阮清宴又问他,“你是为了照顾宋艺雯才学的做饭?”
季凌衍笑了笑,摇头说:“并不完全是,那时候我爸……我是说我继父,他和我妈时常因为工作原因不能回家给我和妹妹做饭,我就只能学着自己做饭了。”
他十来岁就要自己做饭和照顾妹妹,听起来让人佩服又心疼。
阮清宴回想了一下自己十来岁在做什么,她完全想不起来了。
她妈妈去世一年多,他爸就娶了陈芸,从那之后她就没好好和她爸说过话了,也不愿意和陈芸亲近,甚至不想和他们交流。
十岁时的她大概也只会摔桌子砸东西发脾气之类的吧。
季凌衍从小就是个好孩子,什么都会什么都懂,让人忍不住心疼。
如果不是因为没有人可以依靠,他又怎么会那么小就要学着懂事。
“季凌衍,你有没有想过,你的前三十年都是在为别人而活,活的那么累,后面还有几十年的时间,难道你要一直这么委屈自己?”

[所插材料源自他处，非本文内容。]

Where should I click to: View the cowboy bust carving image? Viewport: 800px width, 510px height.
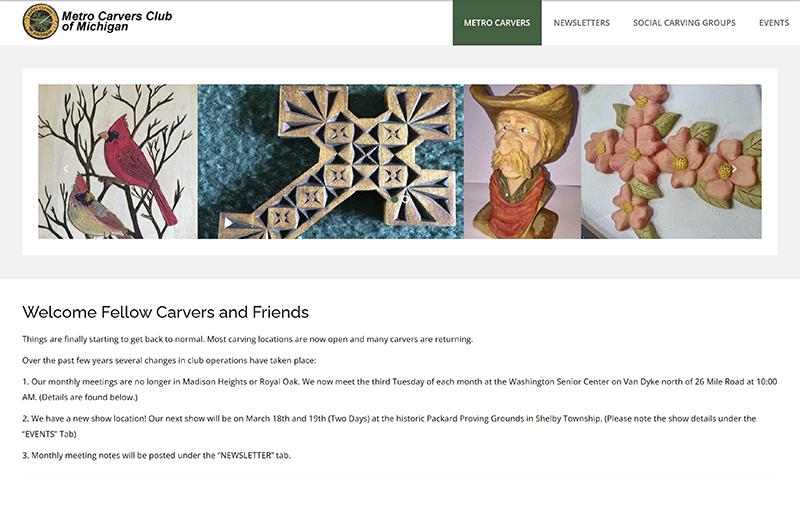[522, 160]
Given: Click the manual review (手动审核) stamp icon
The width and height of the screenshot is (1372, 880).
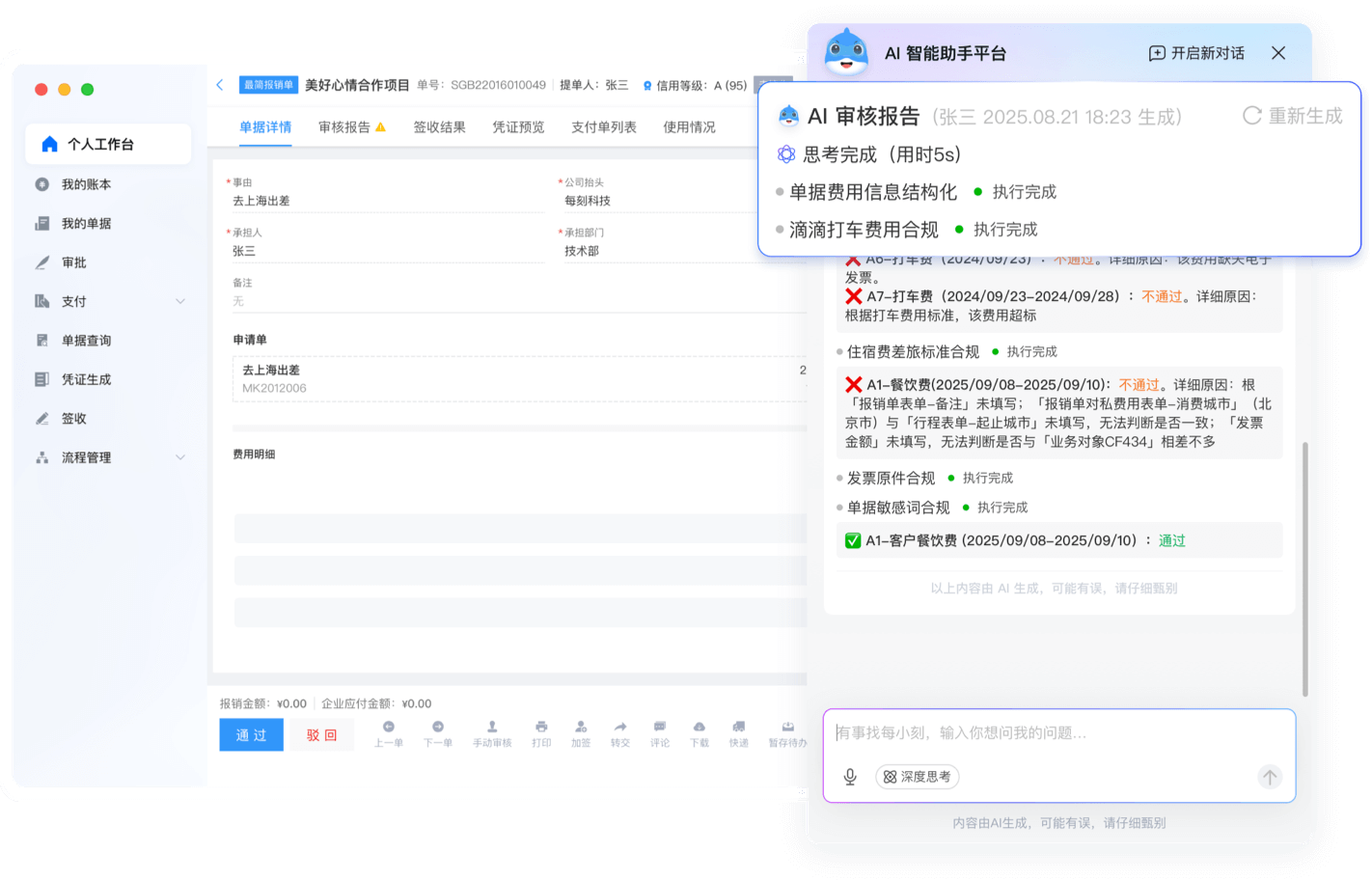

他为了能继续照顾妹妹,放弃了季家大少爷的身份,又为了给妹妹治病,答应入赘阮家,以一己之力撑起阮家的公司。
他明明才二十七岁,身上担着的重担却像大山一样,他没有一天是为他自己而活。
最后一个菜起锅,季凌衍关了火,然后转身和她面对。
“阮阮,这世上大多数的人不都这样么,身不由己的事那么多,能真正追求自由的没有几个,最求所谓的自由也不见得就是好的,而且所有的一切都是我自己的选择,我并不觉得委屈。”
冰箱里食材齐全,但季凌衍怕她坏了,炒了几个简单的小菜,没有太复杂的菜式,一个小时左右,饭菜上桌了。
这顿饭有一种温情脉脉的氛围,阮清宴只负责吃,季凌衍边吃边给她夹菜,像对小孩子那样贴心。
以前他每天都是工作到很晚才回家,而她一般都是在学校食堂吃过后才回家,两人都是早出晚归,婚姻生活如同一潭死水,只有睡觉的时候是在一起的。
到了决定要离婚的时候却过了几天像夫妻的生活。
她刚做完小月子,季凌衍盯得紧,不让她碰凉水,就算是洗澡的时间也不能太久,以至于她吃完饭想帮他收拾桌子都不行。
阮清宴看着他忙活,有点郁闷。
“季凌衍,你是要把养成一个什么都不会的废物啊。”
正在刷碗的季凌衍偏头看倚在厨房门口的她,颇有几分得意地笑了。
“我会就行了。”
阮清宴知道自己太会说话,说不上几句就会把气愤弄僵,索性就不说了,她回到客厅躺沙发上看电视。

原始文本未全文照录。